(Required action)
Look through the listing below and report the lines that have the word "agent" in them.

(The records)

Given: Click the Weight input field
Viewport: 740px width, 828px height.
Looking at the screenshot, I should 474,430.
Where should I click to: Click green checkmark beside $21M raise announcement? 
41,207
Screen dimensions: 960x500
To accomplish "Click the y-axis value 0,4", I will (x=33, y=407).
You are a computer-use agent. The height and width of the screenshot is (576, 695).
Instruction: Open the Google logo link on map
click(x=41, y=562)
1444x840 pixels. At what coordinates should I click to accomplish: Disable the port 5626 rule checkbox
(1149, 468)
* * *
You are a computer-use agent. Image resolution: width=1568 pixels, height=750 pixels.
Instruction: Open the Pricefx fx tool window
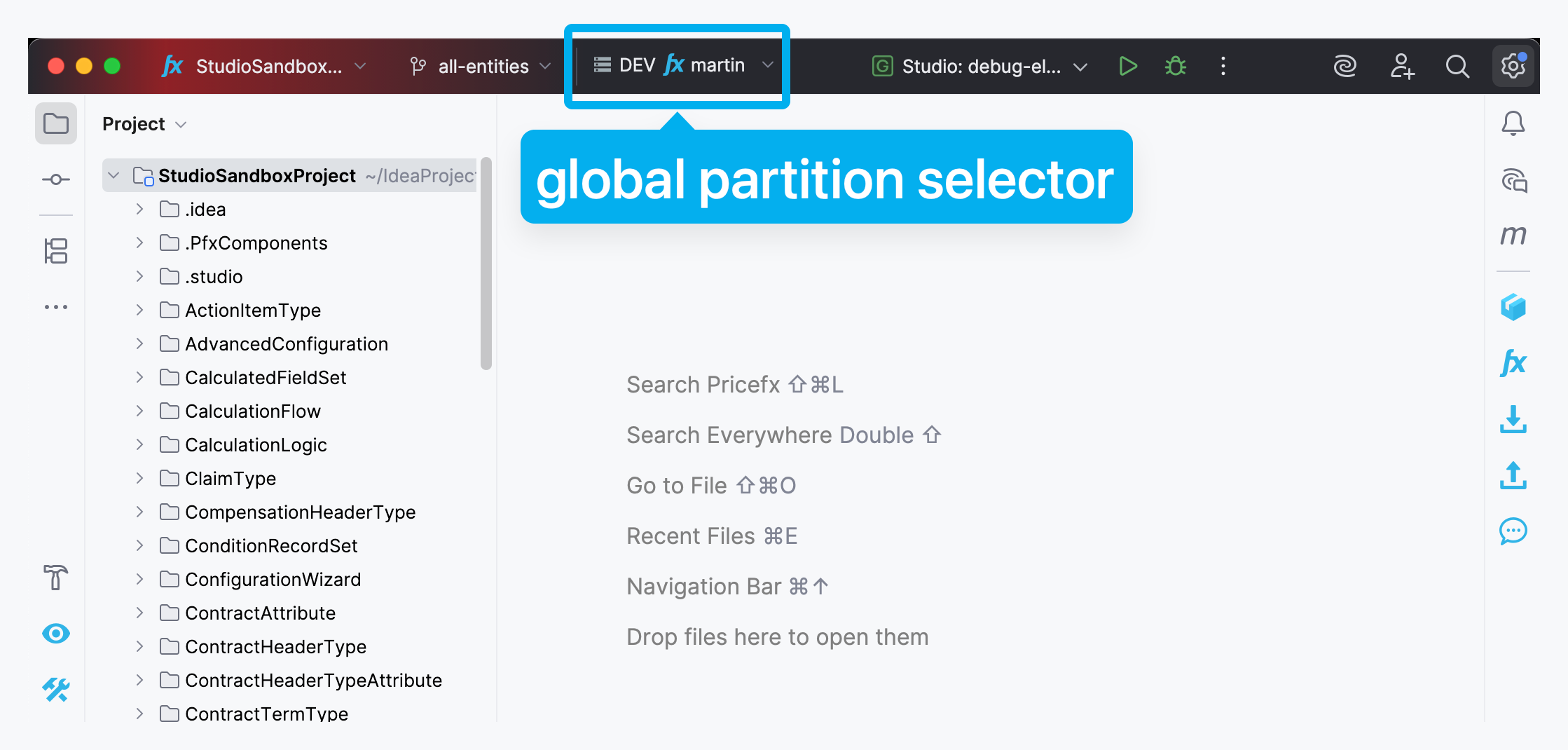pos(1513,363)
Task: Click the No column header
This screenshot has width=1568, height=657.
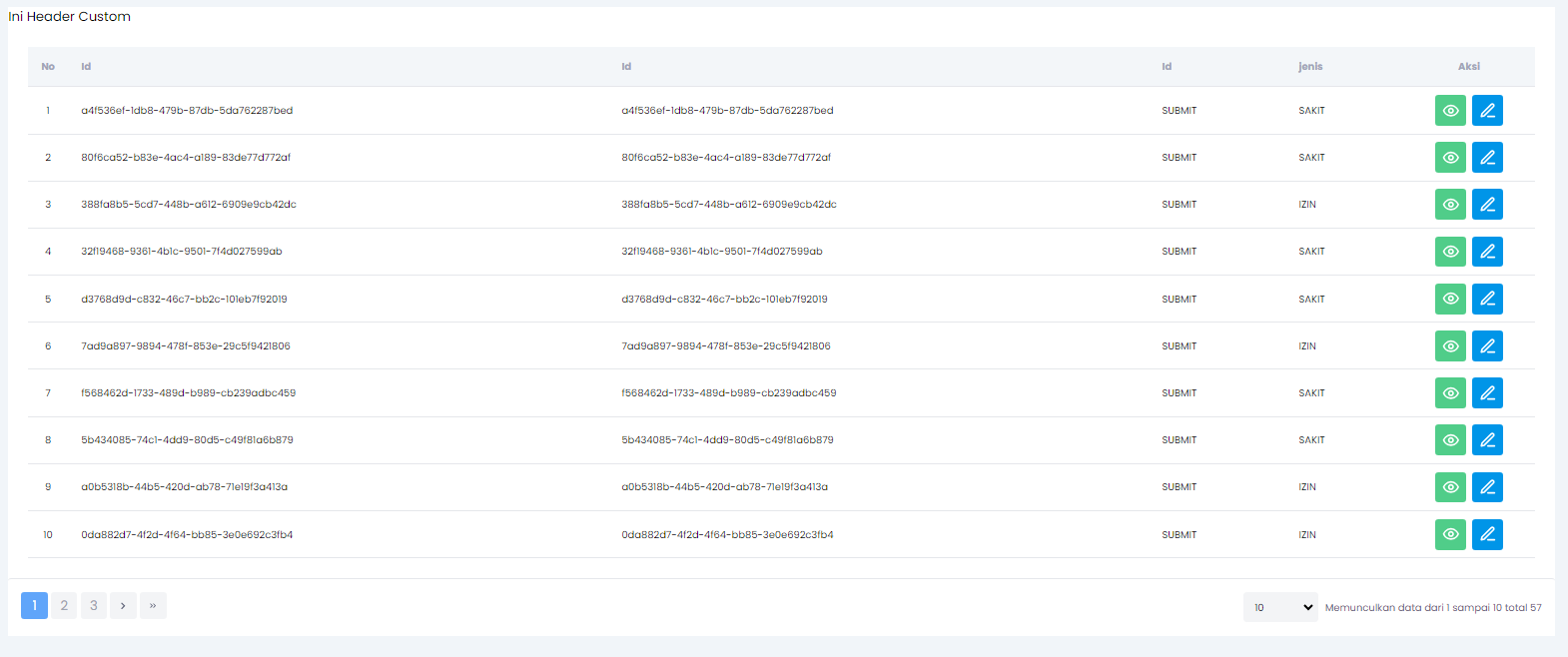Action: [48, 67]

(Answer for the task)
You are a computer-use agent. The height and width of the screenshot is (576, 695).
You are a computer-use agent. Image resolution: width=1568 pixels, height=750 pixels.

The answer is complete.